Eso de ser como él tampoco tiene que ser tan divertido, pienso mirándole con cierta compasión maternal. La verdad es que, aparte de que a veces sea invisible o pueda hacer aparecer un cubata en su mano por arte de magia, por lo demás últimamente es cada vez más difícil distinguir a Condo de los demás. A veces parece un niño herido, pero otras es de una autosuficiencia que sólo se soporta mediante una admiración a prueba de bomba. Me pregunto cómo será su hermano, el médico.

Todas las partes insolubles de Condo son como los mandamientos: para simplificar se dividen principalmente en dos, lo que me lleva de nuevo a esa imagen del centauro mitad hombre, mitad caballo, o sea: mitad autoconciencia, mitad instinto. Mitad humano, mitad divino; pero eso no puede ser, me digo. Quirón fue rechazado por su padre, un paria del Olimpo, una víctima del azar, condenada al sufrimiento eterno por un error de su discípulo. Le miro otra vez por el rabillo del ojo.

“¿Cómo saber donde nos aguarda la desgracia?” –había dicho un día, tomando unas tapas en el barrio pijo de la ciudad- “¿Qué debemos hacer? ¿Cómo escapar de la maldición?”

-¿Cómo? –había preguntado yo sumamente interesada.

“Pues yo creo que existe una forma, y es saber no sabiendo demasiado (“o sea, haciéndose el tonto”, entendí yo), “que esa creencia no adquiera una dimensión, una masa critica, someterla a la cadena del frio y de deshielo periódicamente, entrar sin estar y salir sin desaparecer, tener un pie en el mundo y otro fuera de él... Sí, condesa, la ambiguedad calculada es la solución para que esa fuerza no tire de nosotros hacia el Hades sin billete de vuelta. La tragedia de algunos es tener la habilidad de hacer cosas muy distintas y lejanas entre sí, pero cuando uno se compromete debe hacerlo por algo con sentido.”

Entonces, como en una revelación, me parece entender una gran cantidad de enigmas: Condo también está en deshielo, se debate contínuamente en el equilibrio entre los opuestos, sólo que ha llegado a una entente cordiale con ellos: ha arrancado de la vida un trozo de paradoja para vestirse y confundirse camaleónicamente con ella, como los soldados en misión de ataque que se cubren con las hojas de la misma selva. Debí haberlo entendido antes, pero soy bastante lenta: esa ambigüedad que tanto me rebota a veces no es más que un mecanismo para defenderse de la inmortalidad. Por algún motivo se está cansando de ser como era, o quizá se haya vuelto dependiente de sus propias estrategias para deslizarse por la vida de nosotros los normales, haciendo equilibrios constantes para no ser excomulgado por sí mismo de ninguno de ambos mundos. Qué incómoda debe ser su vida, entonces, y qué absurda había sido, hace tiempo, al estar casi a punto de odiarle: en realidad lo que necesita es redimirse, zafarse de sus propias trampas.
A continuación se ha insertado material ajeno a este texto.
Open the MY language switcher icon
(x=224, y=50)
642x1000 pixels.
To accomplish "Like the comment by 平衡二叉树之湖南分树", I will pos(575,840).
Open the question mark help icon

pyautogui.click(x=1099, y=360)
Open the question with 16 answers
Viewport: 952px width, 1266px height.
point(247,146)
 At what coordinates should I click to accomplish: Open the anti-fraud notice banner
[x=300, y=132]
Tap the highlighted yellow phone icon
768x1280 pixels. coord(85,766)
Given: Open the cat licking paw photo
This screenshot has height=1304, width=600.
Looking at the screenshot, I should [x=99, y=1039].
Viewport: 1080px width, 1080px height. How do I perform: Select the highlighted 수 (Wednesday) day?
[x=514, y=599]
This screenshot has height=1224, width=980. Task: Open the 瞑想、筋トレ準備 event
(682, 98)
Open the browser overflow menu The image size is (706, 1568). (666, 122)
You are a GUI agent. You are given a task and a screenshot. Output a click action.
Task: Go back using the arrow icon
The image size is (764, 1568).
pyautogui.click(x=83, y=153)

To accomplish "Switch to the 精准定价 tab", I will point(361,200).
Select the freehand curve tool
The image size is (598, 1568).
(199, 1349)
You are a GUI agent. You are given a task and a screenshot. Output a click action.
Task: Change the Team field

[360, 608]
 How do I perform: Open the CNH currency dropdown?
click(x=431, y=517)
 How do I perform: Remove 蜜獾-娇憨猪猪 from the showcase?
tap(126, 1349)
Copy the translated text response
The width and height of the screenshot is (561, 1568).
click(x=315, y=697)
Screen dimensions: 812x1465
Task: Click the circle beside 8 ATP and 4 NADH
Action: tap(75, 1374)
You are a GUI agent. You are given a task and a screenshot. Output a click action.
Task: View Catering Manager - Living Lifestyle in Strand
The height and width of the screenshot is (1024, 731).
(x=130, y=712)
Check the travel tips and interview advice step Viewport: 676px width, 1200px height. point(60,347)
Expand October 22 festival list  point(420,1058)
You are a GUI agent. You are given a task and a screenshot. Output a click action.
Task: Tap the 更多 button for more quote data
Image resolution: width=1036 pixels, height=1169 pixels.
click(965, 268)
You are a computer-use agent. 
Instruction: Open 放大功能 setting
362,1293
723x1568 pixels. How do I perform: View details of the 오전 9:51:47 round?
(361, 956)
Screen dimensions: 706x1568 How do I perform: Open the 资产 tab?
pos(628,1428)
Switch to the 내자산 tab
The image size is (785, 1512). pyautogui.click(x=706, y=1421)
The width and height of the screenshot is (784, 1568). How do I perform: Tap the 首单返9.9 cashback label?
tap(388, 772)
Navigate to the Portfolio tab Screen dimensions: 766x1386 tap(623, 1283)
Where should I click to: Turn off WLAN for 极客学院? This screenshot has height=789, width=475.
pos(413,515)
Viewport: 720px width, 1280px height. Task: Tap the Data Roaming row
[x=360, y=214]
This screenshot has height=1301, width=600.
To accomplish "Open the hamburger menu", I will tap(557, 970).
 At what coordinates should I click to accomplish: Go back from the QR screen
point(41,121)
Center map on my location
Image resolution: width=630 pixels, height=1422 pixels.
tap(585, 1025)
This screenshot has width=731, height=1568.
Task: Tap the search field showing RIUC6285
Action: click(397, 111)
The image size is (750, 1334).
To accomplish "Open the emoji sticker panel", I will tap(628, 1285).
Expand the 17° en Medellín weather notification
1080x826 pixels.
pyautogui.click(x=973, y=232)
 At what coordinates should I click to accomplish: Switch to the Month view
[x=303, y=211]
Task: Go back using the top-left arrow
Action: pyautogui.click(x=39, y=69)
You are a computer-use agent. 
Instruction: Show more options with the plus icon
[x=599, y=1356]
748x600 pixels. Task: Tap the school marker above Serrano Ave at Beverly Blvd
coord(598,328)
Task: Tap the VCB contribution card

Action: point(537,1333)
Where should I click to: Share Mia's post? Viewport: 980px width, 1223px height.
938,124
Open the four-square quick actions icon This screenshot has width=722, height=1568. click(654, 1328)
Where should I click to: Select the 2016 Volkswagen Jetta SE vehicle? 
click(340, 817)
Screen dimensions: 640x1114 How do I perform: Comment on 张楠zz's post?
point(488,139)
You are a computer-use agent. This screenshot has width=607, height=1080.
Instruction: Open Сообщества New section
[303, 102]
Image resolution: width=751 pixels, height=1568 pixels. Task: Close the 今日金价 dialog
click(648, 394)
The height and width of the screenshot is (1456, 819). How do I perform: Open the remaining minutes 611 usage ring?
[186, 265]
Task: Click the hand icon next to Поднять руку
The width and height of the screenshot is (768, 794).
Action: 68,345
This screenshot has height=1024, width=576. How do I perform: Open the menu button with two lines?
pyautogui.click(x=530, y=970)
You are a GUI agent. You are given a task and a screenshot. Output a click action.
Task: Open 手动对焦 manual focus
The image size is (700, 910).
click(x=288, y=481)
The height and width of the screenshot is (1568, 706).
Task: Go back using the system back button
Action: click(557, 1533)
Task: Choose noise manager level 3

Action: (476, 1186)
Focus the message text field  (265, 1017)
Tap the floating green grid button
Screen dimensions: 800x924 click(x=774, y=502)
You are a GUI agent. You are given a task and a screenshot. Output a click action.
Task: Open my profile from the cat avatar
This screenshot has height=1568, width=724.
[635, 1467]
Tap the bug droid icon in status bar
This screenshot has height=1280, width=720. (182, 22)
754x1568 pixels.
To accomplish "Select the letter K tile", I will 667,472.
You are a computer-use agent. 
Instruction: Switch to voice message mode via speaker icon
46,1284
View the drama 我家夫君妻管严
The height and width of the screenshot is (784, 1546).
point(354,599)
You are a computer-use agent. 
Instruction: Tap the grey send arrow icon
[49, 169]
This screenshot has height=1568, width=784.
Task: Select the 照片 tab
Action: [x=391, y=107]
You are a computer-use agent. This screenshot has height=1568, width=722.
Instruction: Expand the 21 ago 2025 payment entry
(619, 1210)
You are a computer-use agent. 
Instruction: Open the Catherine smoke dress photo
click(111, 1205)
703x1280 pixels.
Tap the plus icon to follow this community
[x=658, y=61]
Le miro de nuevo, perdido en sueños, pero me fijo en su expresión de sonrisa ida, perdida en su otro mundo. Cuando duerme al menos no capta mis pensamientos, eso es lo bueno, así que dispongo aún de un margen para retomar por última vez a Quirón, que anhelaba morir y no podía, pero que finalmente fue redimido por Prometeo en un trueque rocambolesco. Son varias las ocasiones en que Condo me ha hablado sobre el sentido de la misión en la vida, sobre el destino, uno de sus temas favoritos. Ha llegado a sugerir, en tono misterioso, que yo aún desconozco la mía. El recuerdo de esa sugerencia cristaliza ahora en una cadena de interrogantes: ¿Cuál sería la vía de redención de Condo? ¿Debía yo curar la herida incurable en la pata del centauro? ¿Era ese mi destino y no me atrevía a creerlo?